- **Source text**
--------------------------------------------------

Transcript – Silencing Sexual and Gender-based Violence and the Politics of Naming, 11th March 2024

Good afternoon, everybody. Hopefully most of you who managed to get in, apologies that
there were a few issues with the Zoom link. I think when everyone’s trying to get in at
once, it sometimes is a little bit upset. But let’s get started. My name is Anna Bull.
I’m a senior lecturer in education and social justice at the University of York. And I’m
a co-founder and director of the 1752 Group. We’re a research and campaigning organisation
based in the UK, working to address the issue of sexual harassment and violence in higher
education, with a particular focus on addressing staff or faculty sexual harassment and misconduct.
And that’s an issue that we’ve been working on since we were founded in 2016. We thought
we would have solved the issue by now, but sadly not. And this webinar is jointly hosted
between the 1752 Group and FEM Ideas, which is a research project run by my co-director,
Adria Day, which is a project called Decolonising Sexual and Gender-Based Violence in Higher
Education. So I’m just going to give you a little bit of background to how and why this webinar
came about. It’s a year exactly since the book Sexual Misconduct in Academia, Informing and
Ethics of Care in the University was published last March 2023 by Routledge, Taylor and Francis Group.
However, in August last year, the book was withdrawn from publication
after the publisher, Routledge, released a statement saying that they had taken a step
of withdrawing the book after receiving, quote, a series of legal threats from various parties,
unquote. And this was in relation to one chapter, Chapter 12. Chapter 12 was entitled
The Walls Spoke When No One Else Would, Autoethnographic Notes on Sexual Power
Gatekeeping Within Avant-Garde Academia. It was co-authored by Elisa Lottaviana,
Katerina Leranejo and Mia Nadia-Tom. So in September, following this book being withdrawn,
we were involved in an open letter, which was published calling for Routledge to republish
the book. And that letter was signed by thousands of academics internationally. But now, a year on
after the book was published, this is effectively the anniversary event, the entire volume remains
unpublished, including 11 further chapters that were not subject to complaints. And we’re here
for one of the authors of one of those chapters today. So there’s no route forward for publication
currently. And so we’re going to talk about some of the implications of this situation.

--------------------------------------------------

- **Data provided**

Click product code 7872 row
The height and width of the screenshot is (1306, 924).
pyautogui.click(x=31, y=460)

--------------------------------------------------

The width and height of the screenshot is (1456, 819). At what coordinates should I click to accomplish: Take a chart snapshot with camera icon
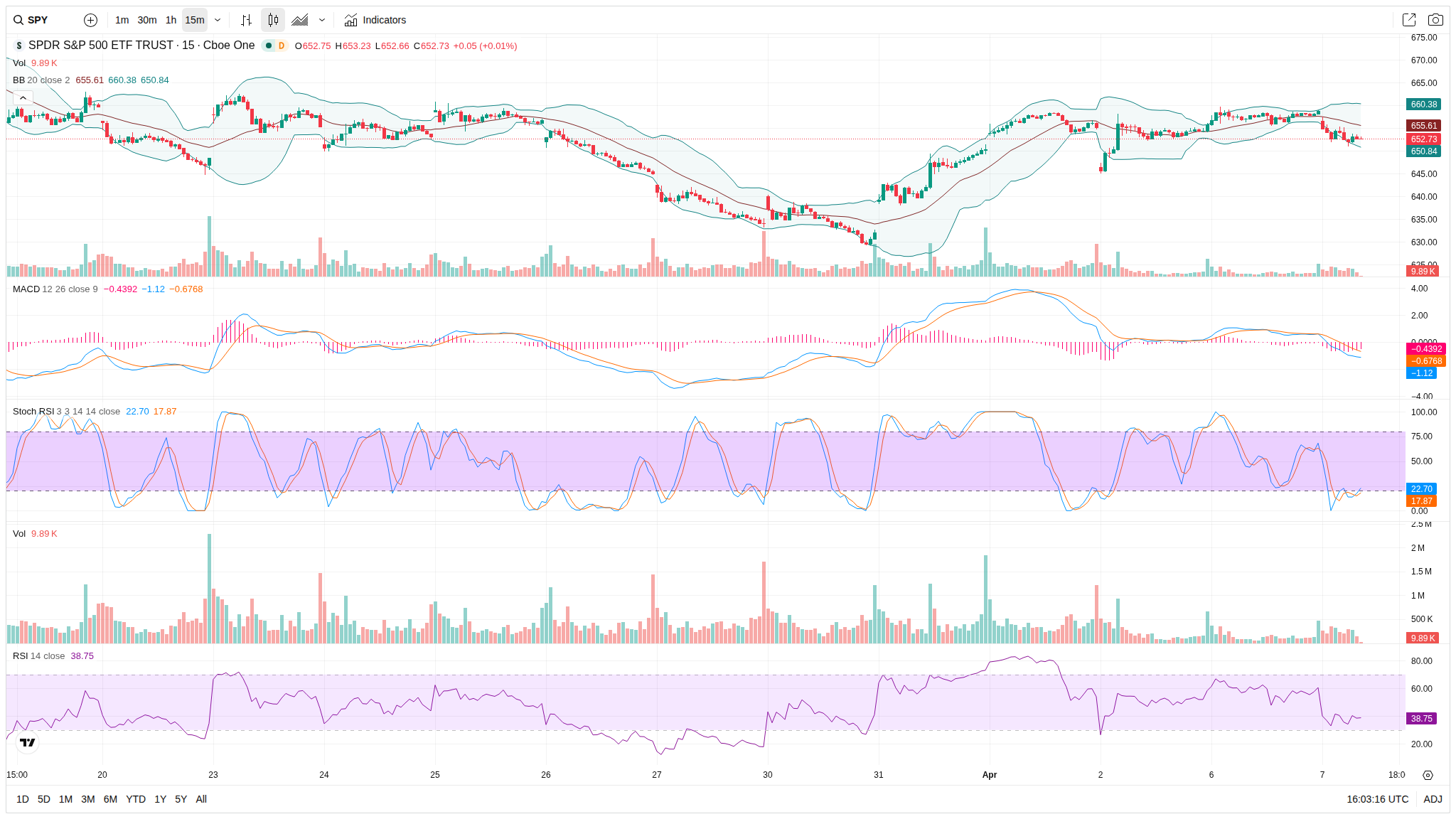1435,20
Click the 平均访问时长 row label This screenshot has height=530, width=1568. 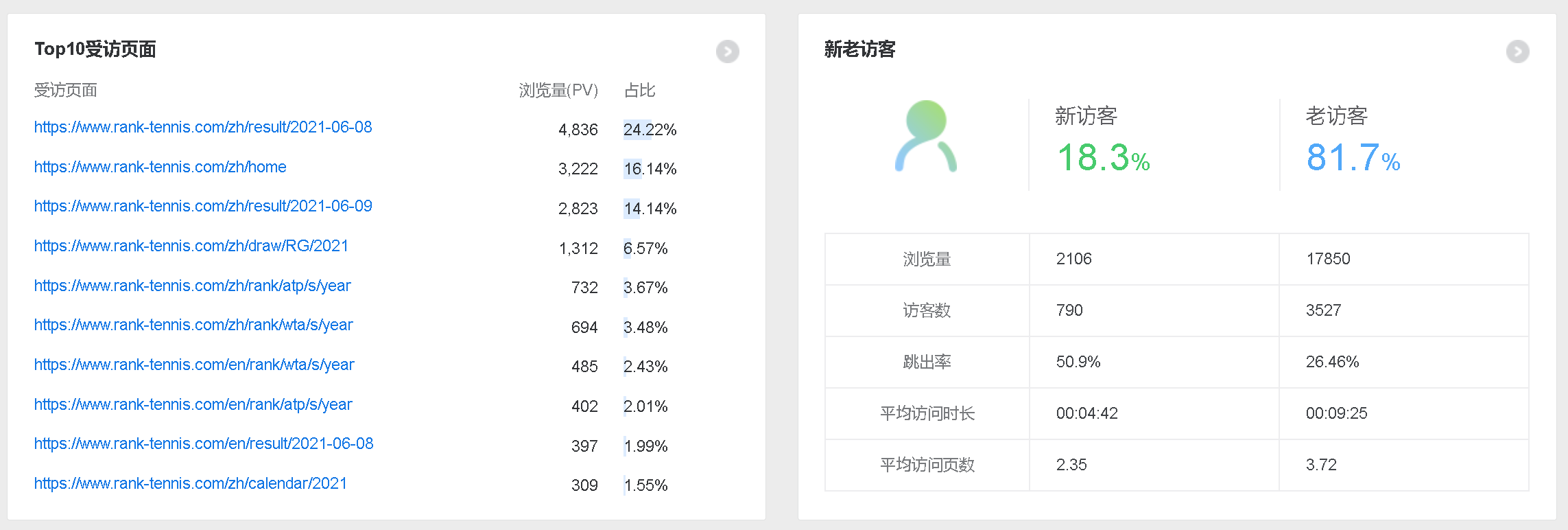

--------------------------------------------------

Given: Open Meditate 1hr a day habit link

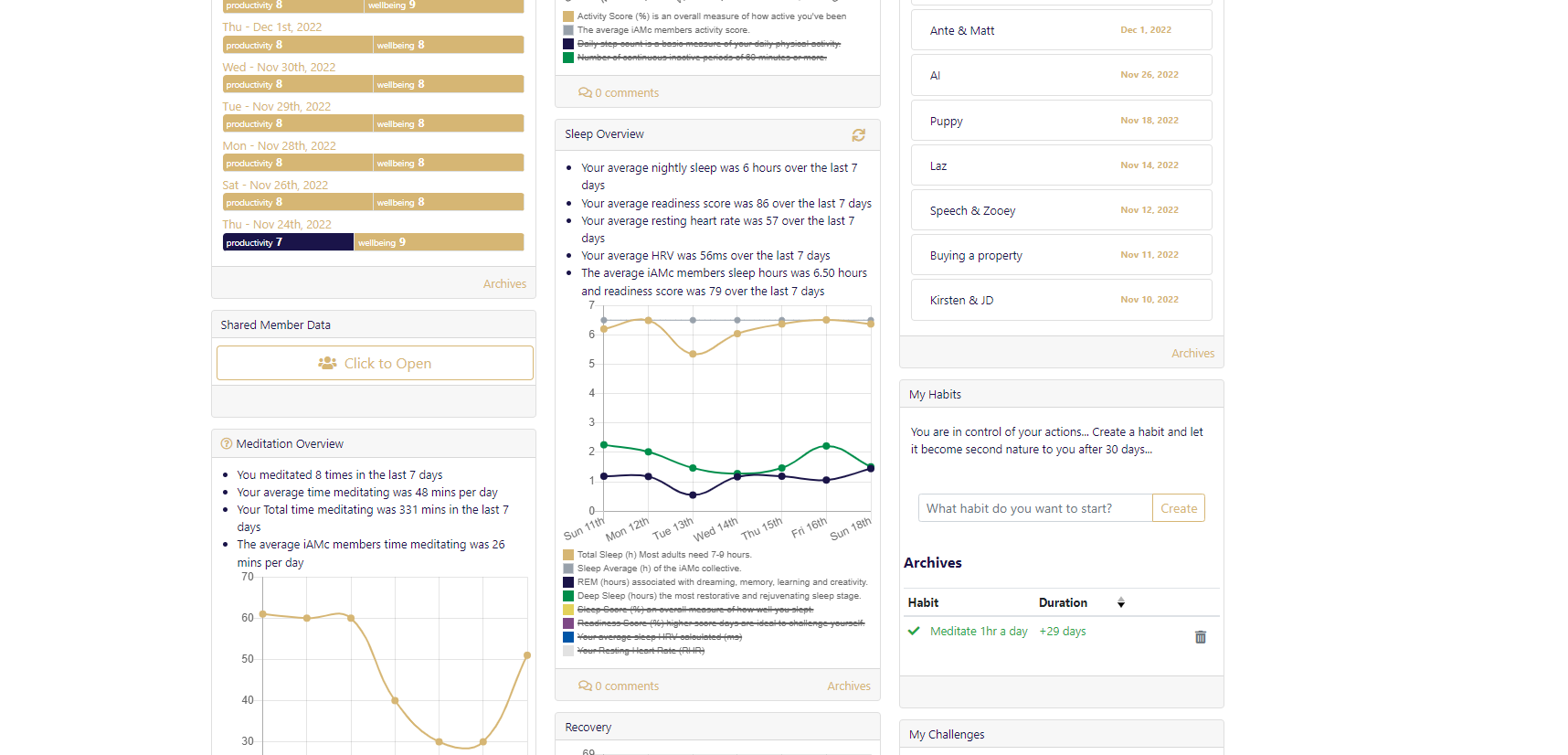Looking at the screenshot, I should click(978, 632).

--------------------------------------------------

- **What you need to do**
(1) In the listing, copy out word for word the lines from the one containing "Click product code 7872 row" up to and including the one containing "pyautogui.click(x=31, y=460)".
(2) Continue the webinar transcript about the withdrawn book on sexual misconduct in academia from the point where it stops.

- **Expected responses**
(1)
Click product code 7872 row
The height and width of the screenshot is (1306, 924).
pyautogui.click(x=31, y=460)

(2)
We’re not going to discuss the Routledge example in particular, but we’re going to talk about the
issues that this situation raises, in particular, the implications for authors who are publishing
work on gender-based violence in academia, and particularly on academic work,
and talk about what support we need from publishers and from our institutions and
from activists in doing this. And we’ll talk about strategies for activism to ensure that
publishers and institutions don’t side all the time with the powerful and don’t continue to
silence the voices of victim survivors. And I’d just like to say thanks to the authors of Chapter
12 from the book section was Conduct Academia, who helped with putting the panel together
and who we’ve liaised with in setting up this event. So I’m really excited to have four panelists
with a wide variety of expertise with me today to speak about this issue. I’ll introduce them
in full detail shortly. But just briefly, we have Alex Pitythorn from York University in Canada,
Dona Amadi from the Groningen University in the Netherlands,
Tom Dark from Edinburgh University Press, and Dirk Verhoef from Ghent University,
who’s involved in initiatives around academic and media freedom internationally.
And I can see that we have got quite a few people who’ve joined us. My apologies to those of you
who’ve had a little trouble getting in, because lots of people were trying to access the Zoom link
at the same time, then we had a bit of a backlog. And that’s why you maybe had a few problems.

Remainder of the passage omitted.